• DATASET RECORDS:
····················

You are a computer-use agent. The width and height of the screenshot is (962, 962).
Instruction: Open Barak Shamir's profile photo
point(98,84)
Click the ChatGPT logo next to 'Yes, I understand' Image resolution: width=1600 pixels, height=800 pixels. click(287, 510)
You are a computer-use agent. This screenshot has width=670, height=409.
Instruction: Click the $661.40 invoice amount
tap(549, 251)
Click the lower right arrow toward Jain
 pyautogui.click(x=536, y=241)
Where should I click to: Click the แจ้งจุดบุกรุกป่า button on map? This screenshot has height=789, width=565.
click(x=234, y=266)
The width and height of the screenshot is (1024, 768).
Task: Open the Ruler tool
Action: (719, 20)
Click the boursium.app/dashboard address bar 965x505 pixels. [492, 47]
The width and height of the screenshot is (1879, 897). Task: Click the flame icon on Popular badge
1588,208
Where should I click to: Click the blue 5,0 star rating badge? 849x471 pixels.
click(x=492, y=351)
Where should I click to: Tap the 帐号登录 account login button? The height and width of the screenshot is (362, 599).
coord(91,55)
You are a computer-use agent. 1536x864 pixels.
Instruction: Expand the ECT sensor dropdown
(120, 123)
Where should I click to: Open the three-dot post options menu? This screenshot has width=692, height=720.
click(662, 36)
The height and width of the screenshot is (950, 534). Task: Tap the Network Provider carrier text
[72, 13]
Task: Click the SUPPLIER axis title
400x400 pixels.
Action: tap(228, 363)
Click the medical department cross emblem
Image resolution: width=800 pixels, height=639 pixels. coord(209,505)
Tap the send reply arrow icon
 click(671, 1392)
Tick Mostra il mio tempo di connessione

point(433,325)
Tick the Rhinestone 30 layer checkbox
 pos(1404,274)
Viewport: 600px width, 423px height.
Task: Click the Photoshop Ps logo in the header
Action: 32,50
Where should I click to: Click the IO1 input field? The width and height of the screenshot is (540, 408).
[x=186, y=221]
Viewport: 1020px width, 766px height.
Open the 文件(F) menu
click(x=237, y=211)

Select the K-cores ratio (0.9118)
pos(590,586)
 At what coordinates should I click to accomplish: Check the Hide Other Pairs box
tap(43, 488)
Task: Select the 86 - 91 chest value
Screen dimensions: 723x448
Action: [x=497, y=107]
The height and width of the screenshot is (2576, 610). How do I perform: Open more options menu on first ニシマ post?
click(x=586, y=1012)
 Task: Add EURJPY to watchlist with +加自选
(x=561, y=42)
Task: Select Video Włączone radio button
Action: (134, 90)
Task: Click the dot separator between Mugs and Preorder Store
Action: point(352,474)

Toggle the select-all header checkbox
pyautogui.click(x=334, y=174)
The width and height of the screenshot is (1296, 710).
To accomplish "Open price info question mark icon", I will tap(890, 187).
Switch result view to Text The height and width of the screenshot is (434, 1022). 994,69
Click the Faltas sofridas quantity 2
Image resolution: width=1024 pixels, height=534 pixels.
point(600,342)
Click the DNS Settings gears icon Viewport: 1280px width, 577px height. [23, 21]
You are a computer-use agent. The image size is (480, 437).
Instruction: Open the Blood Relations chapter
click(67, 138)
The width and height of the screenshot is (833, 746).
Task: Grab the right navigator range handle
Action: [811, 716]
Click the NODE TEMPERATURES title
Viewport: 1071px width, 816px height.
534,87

····················

• TRY IT: Go through the material and copy out every line with "title" in it.

• TASK RESPONSE:
Task: Click the SUPPLIER axis title
Click the NODE TEMPERATURES title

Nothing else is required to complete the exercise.